_Given exercise_: Continue the forum thread below about slow YOLOE inference with TensorRT on a Jetson, starting right after its last line.

_Document excerpt_:
§ §

Yoloe inference very slow on jetson with tensorrt

I exported yoloe with visual prompt to tensorrt engine file and with int8 quantization imgsz=640, nms=True, then run the inference on jetson orin nx 16G, all the steps are based on YOLOE: Real-Time Seeing Anything - Ultralytics YOLO Docs

input image size is 1280 x 720, with segmentation head, the total time to process the image (preprocessing, inference, postprocessing) is 1s, this is too slow compared with other models like yolov8 with tensorrt on jetson, I am wondering what might be the reason why tesnorrt model runs very slow?

Which YOLOE model did you export?

You can convert the YOLOE model to detection only model for faster inference if you don’t need the masks.

I exported 11s-seg, also tried 11l-seg, same speed

I tried detection also, the results are not acceptable for my use case (too many bounding box all over the image), and the speed is not faster, I suspect I am doing something wrong

if I use tensorrt python api directly (instead of ultralytics api) for inferrence, will it speed up the speed?

Can you post the code you used for export and inference?

export code

yolo_model = "yoloe-11s-seg.pt"
model = YOLOE(yolo_model)

# Define visual prompts using bounding boxes and their corresponding class IDs.
# Each box highlights an example of the object you want the model to detect.
visual_prompts = dict(
    bboxes=np.array(
        [
            [221.52, 405.8, 344.98, 857.54],  # Box enclosing person
            [120, 425, 160, 445],  # Box enclosing glasses
        ],
    ),
    cls=np.array(
        [
            0,  # ID to be assigned for person
            1,  # ID to be assigned for glassses
        ]
    ),
)

# Run inference on an image, using the provided visual prompts as guidance
results = model.predict(
    "ultralytics/assets/bus.jpg",
    visual_prompts=visual_prompts,
    predictor=YOLOEVPSegPredictor,
)

exported_path = model.export(
    format="engine",
    int8=True,
)

inference code

model = YOLOE("yoloe-11s-seg.engine")

# Run inference on an image, using the provided visual prompts as guidance
results = model(
    "ultralytics/assets/bus.jpg",
    verbose=False, 
)

in the flamegraph, the warmup and forward take a long time, about 500ms

I also wrote a tensorrt api wrapper but the output is all zero

class TRTWrapper:
    """
    TensorRT 10+ wrapper for YOLOE engine.
    Handles preprocessing, execution, and postprocessing.
    """
    def __init__(self, engine_path: str):
        if not os.path.exists(engine_path):
            raise FileNotFoundError(f"Engine file not found: {engine_path}")

        self.logger = trt.Logger(trt.Logger.WARNING)

        # Load engine
        with open(engine_path, "rb") as f, trt.Runtime(self.logger) as runtime:
            self.engine = runtime.deserialize_cuda_engine(f.read())

        self.context = self.engine.create_execution_context()

        # Allocate device memory
        self.inputs, self.outputs, self.bindings = [], [], []
        self.input_tensor_name = None
        self.output_tensor_name = None
        self.input_shape = None

        # Iterate over bindings
        for binding_name in self.engine:  # engine is iterable over tensor names
            shape = self.engine.get_tensor_shape(binding_name)

§ §

_Excerpted records_:
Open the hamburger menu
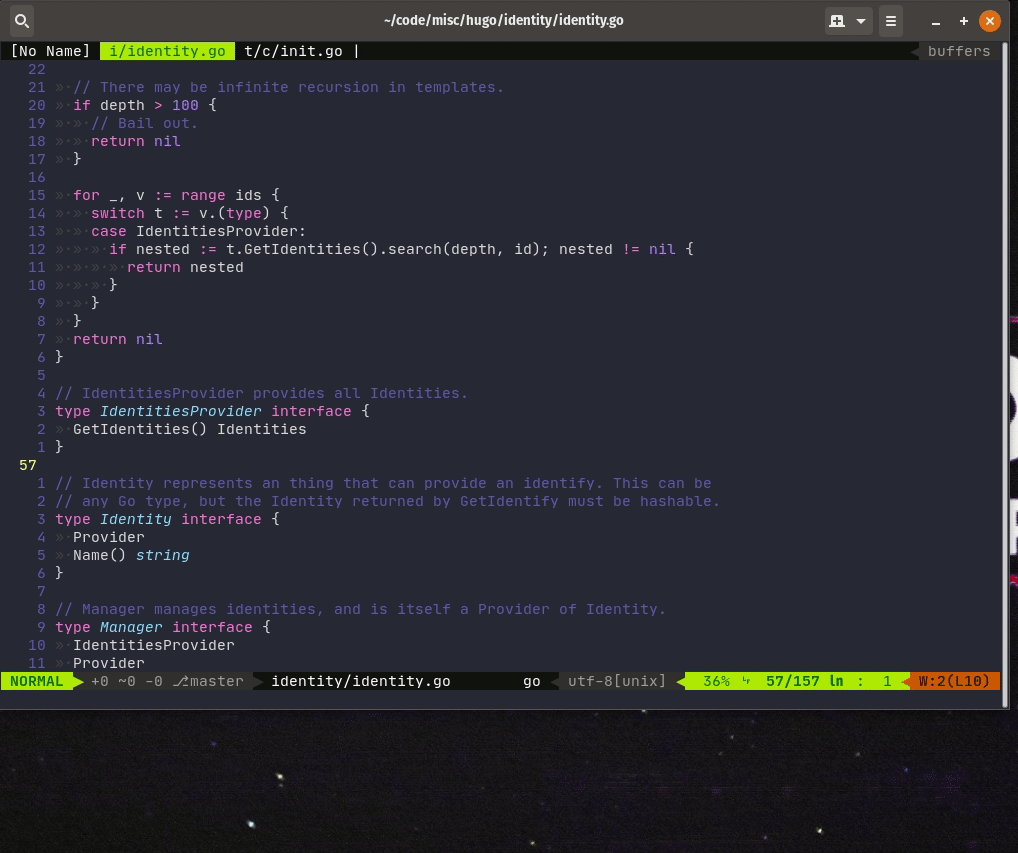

§ §

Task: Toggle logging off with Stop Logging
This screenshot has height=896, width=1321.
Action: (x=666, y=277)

§ §

_Response_:
            dtype = trt.nptype(self.engine.get_tensor_dtype(binding_name))
            size = trt.volume(shape)
            device_mem = cuda.mem_alloc(size * dtype().nbytes)
            self.bindings.append(int(device_mem))

            if self.engine.get_tensor_mode(binding_name) == trt.TensorIOMode.INPUT:
                self.inputs.append(device_mem)
                self.input_tensor_name = binding_name
                self.input_shape = shape
            else:
                self.outputs.append(device_mem)
                self.output_tensor_name = binding_name

        if self.input_shape is None or self.input_tensor_name is None:
            raise RuntimeError("No input binding found in engine.")
        if self.output_tensor_name is None:
            raise RuntimeError("No output binding found in engine.")

        # CUDA stream
        self.stream = cuda.Stream()

    def preprocess(self, img: np.ndarray) -> np.ndarray:
        """Resize, BGR->RGB, normalize, CHW."""
        _, h, w = self.input_shape[-3:]
        # img = cv2.cvtColor(img, cv2.COLOR_BGR2RGB)
        img = cv2.resize(img, (w, h))
        # img = img.astype(np.float32) / 255.0
        img = np.transpose(img, (2, 0, 1))  # HWC -> CHW
        return np.ascontiguousarray(img)

    def postprocess(self, output: np.ndarray, conf_thresh: float, original_shape):
        """
        Converts network output to masks, bounding boxes, and class IDs.
        
        Args:
            output: np.ndarray, shape (batch, channels, H, W)
            conf_thresh: float, threshold for confidence
            original_shape: tuple, (H_orig, W_orig, C)
            
        Returns:
            List of dicts per mask with keys: 'bbox', 'conf', 'class_id', 'mask'
        """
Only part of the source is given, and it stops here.